[Today’s post is by Paul Seawright, photographer and co-author of the newly released book, Abide With Me, published by New Leaf Press. This account is from the travels of Paul and his co-author, John Parker.]

A year after John and I first visited Olney, the village where John Newton lived and worked, I returned alone to remake some of the photographs that had been marred by record-breaking rainfall the previous summer. I’m not normally a blue skies and bright colours photographer, but this commission needed a bit of that.

Too often our arrival at a new hymn site coincided with torrential rain, storms and even floods. When I landed at Birmingham Airport for the second Olney trip, it couldn’t have been raining any harder. As I drove up the motorway in my hired car, it seemed certain this was a wasted journey. I parked up behind Olney parish church and walked back toward the Rectory, Newton’s former home where he is believed to have written “Amazing Grace.”

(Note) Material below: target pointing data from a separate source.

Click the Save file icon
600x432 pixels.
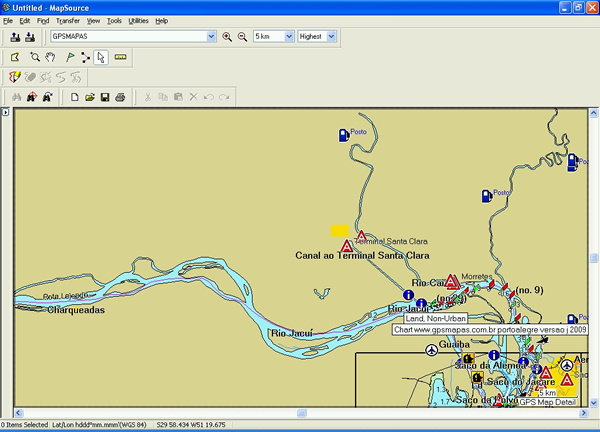[x=105, y=97]
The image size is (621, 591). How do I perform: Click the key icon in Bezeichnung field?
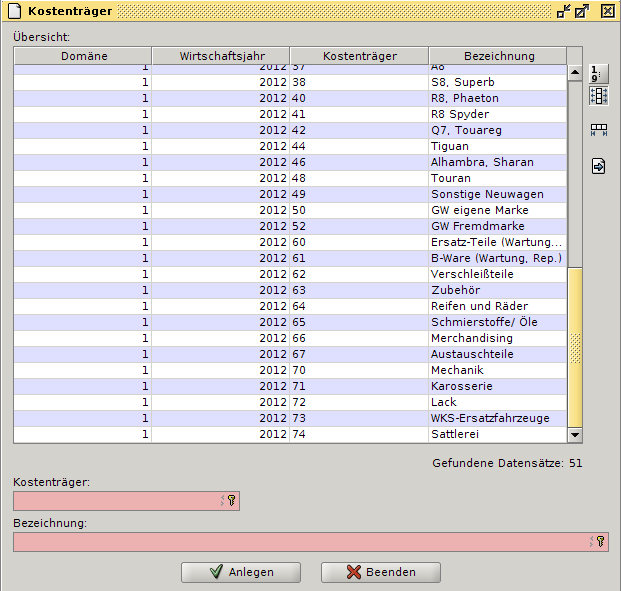[600, 541]
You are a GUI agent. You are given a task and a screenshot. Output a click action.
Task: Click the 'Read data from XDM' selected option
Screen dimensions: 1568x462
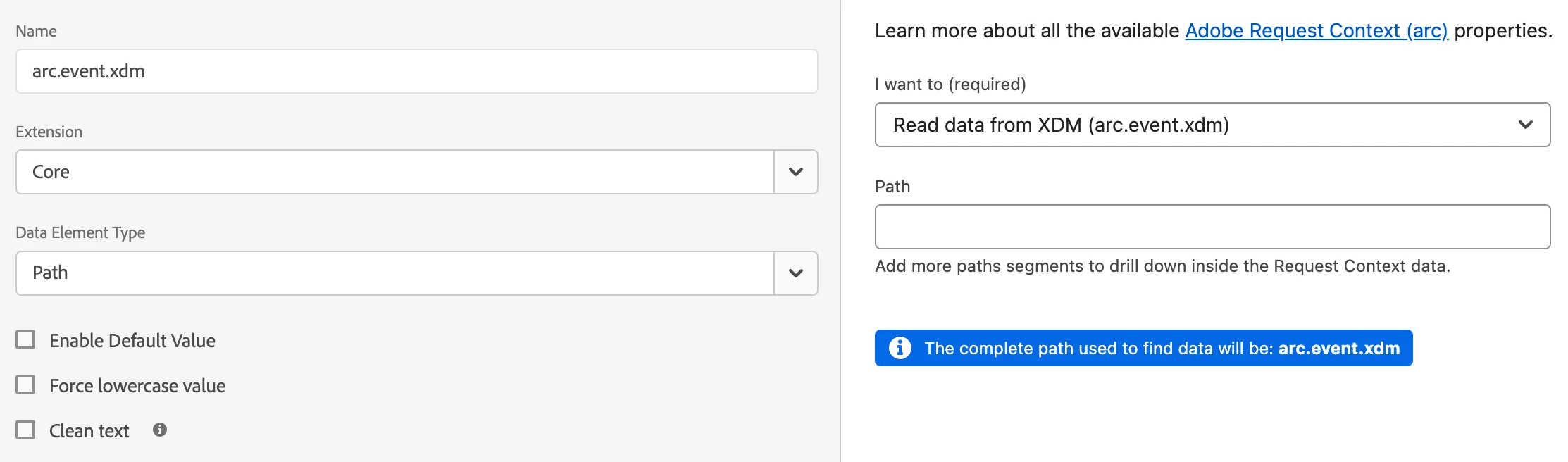point(1060,125)
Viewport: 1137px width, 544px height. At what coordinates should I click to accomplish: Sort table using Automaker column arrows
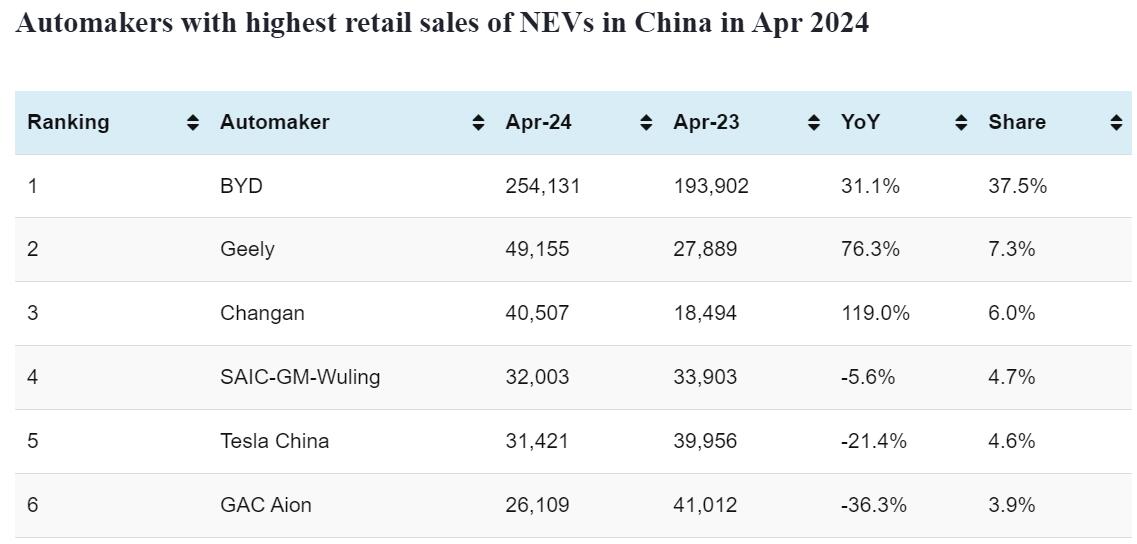479,123
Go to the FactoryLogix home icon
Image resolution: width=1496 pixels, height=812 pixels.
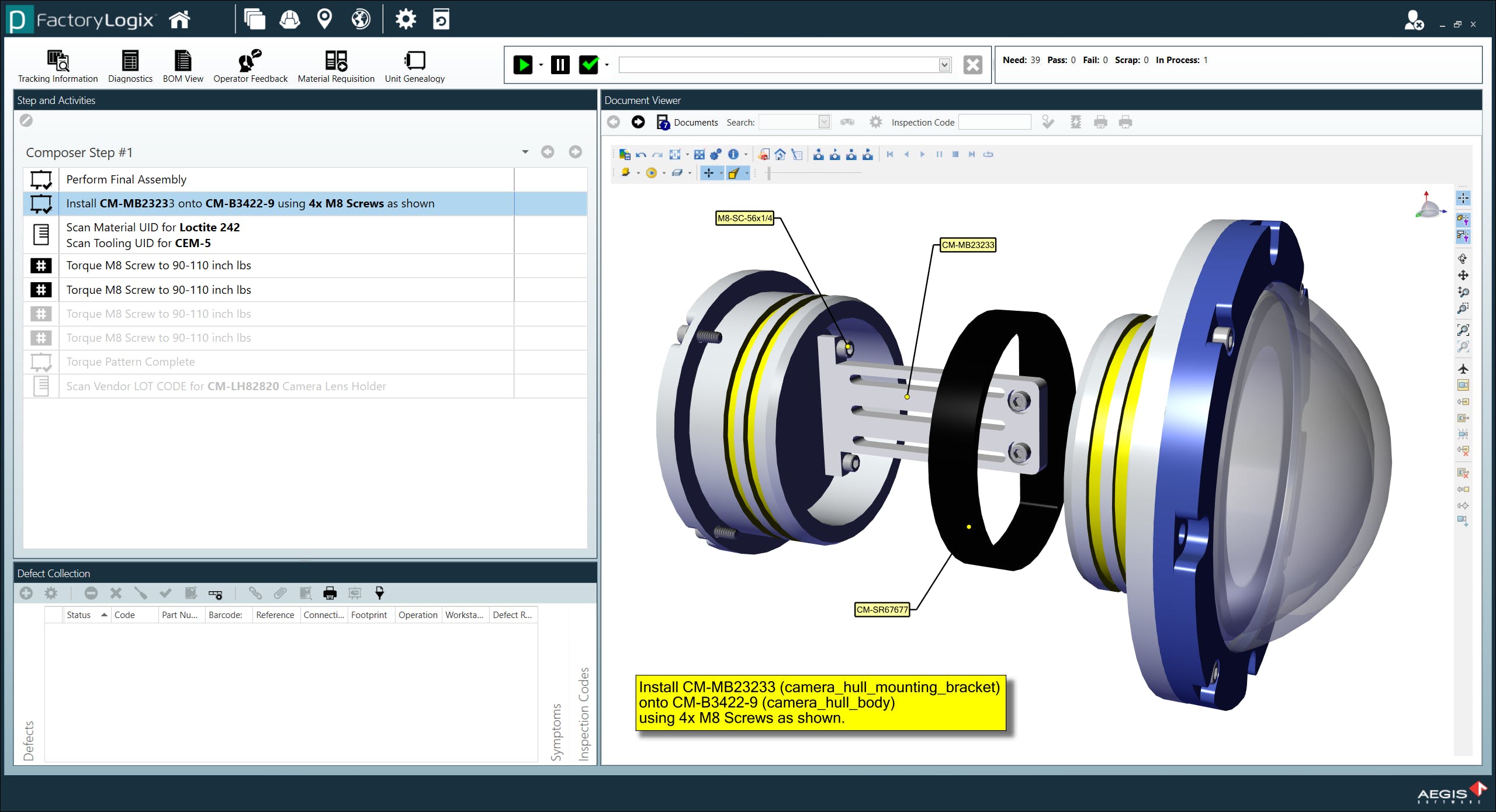click(179, 20)
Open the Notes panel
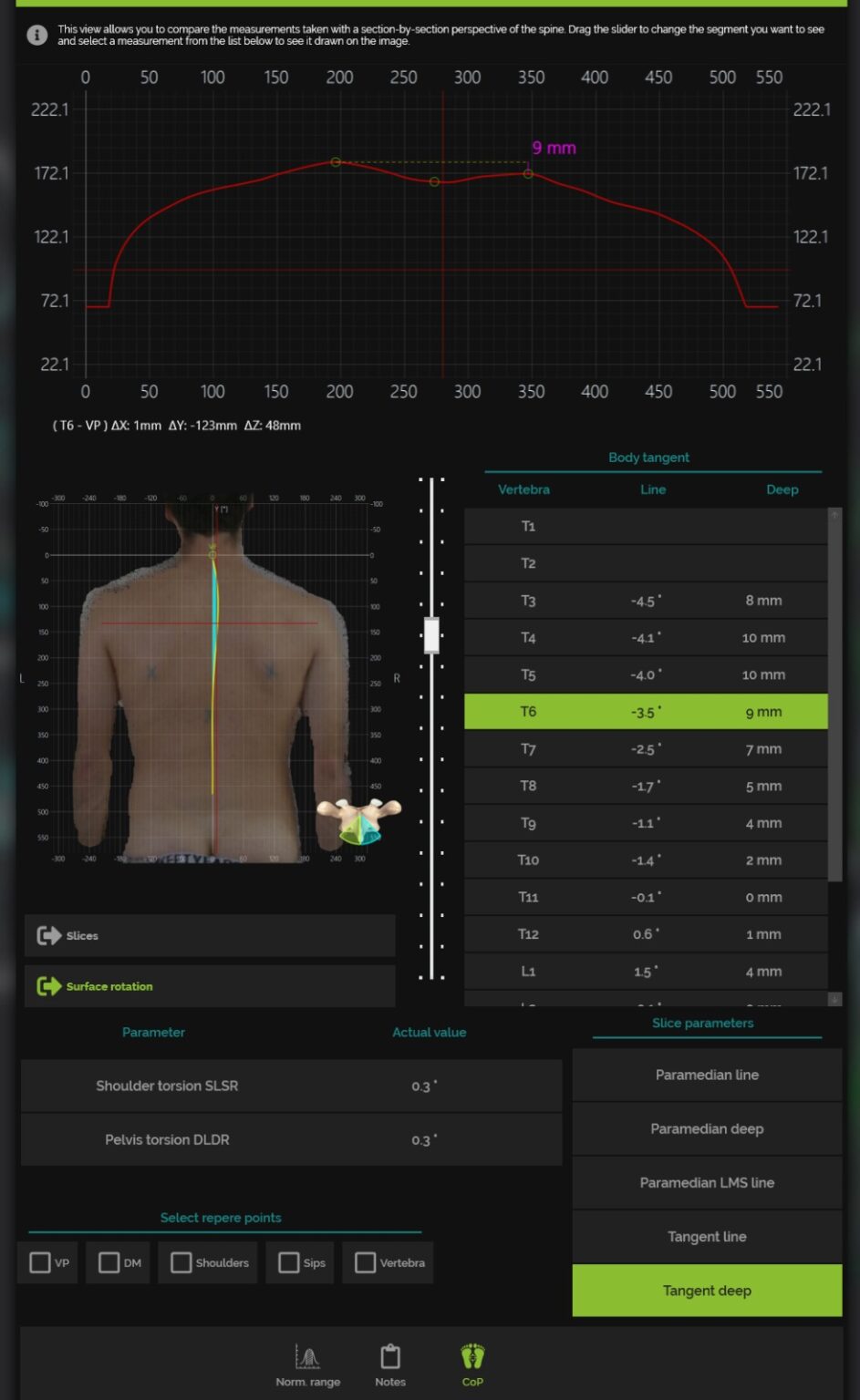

I went through the motions of photographing the house in the rain and decided the church interior was my only option. I’d photographed Newton’s church before and I felt I was simply repeating myself, but as I set up my tripod, the sun emerged from behind a cloud casting a shaft of light through the leaded glass windows onto his pulpit, certainly more engaging than the image I’d made last time. The most interesting thing, though, only caught my eye as I was repacking my camera bag.

Tucked away in a corner, behind a screen promoting the church’s charitable work, was a small framed portrait of John Newton hanging on a stone pillar above a fire extinguisher and obscured by cleaning utensils. Maybe that was the sad reality of how people viewed church history – important enough to keep, but not very relevant, not on display.

Outside in the graveyard the rain had stopped. The sun was shining and I was able to photograph Newton’s slightly overgrown grave, pressed up against the boundary wall, overlooking the river and fields beyond. In places like Olney we take history and the preservation of it for granted. How easy it would be to pass through this beautiful village and not encounter John Newton’s story. To walk right past the rectory, shelter in the church and never notice the small plaque beneath the pulpit or see the engraved portrait hidden in the corner.

Photography helps to shape and anchor history, reveals things that have become obscured, identifies things of importance and casts light on the overlooked, whatever the weather.